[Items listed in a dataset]
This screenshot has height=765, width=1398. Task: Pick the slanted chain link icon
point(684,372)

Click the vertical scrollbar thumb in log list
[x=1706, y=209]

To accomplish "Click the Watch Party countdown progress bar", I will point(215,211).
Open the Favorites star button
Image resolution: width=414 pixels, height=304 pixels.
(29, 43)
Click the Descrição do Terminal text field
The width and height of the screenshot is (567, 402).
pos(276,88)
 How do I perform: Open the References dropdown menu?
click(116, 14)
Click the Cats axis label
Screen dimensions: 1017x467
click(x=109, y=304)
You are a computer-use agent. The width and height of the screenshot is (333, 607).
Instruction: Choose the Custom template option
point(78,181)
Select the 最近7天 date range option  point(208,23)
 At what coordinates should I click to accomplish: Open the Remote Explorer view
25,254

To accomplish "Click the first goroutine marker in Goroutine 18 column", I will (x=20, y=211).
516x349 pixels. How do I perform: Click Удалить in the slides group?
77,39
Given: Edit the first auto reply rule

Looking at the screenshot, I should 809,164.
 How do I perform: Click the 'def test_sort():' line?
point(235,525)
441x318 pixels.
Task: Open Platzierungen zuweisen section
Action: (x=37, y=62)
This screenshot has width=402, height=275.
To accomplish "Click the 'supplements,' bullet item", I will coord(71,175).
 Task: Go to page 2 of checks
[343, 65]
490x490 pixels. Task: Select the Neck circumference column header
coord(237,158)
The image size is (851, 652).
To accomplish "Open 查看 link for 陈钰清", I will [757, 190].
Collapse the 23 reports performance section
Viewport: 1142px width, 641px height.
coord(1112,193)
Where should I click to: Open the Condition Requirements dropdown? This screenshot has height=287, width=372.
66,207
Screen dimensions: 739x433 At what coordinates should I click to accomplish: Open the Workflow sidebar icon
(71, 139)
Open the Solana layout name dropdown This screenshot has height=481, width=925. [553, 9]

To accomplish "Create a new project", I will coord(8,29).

● SHORT TASK
Report how many lines of the data above contain the word "what". Matches must have the same case, and the answer should be only the number.

● SOLUTION
2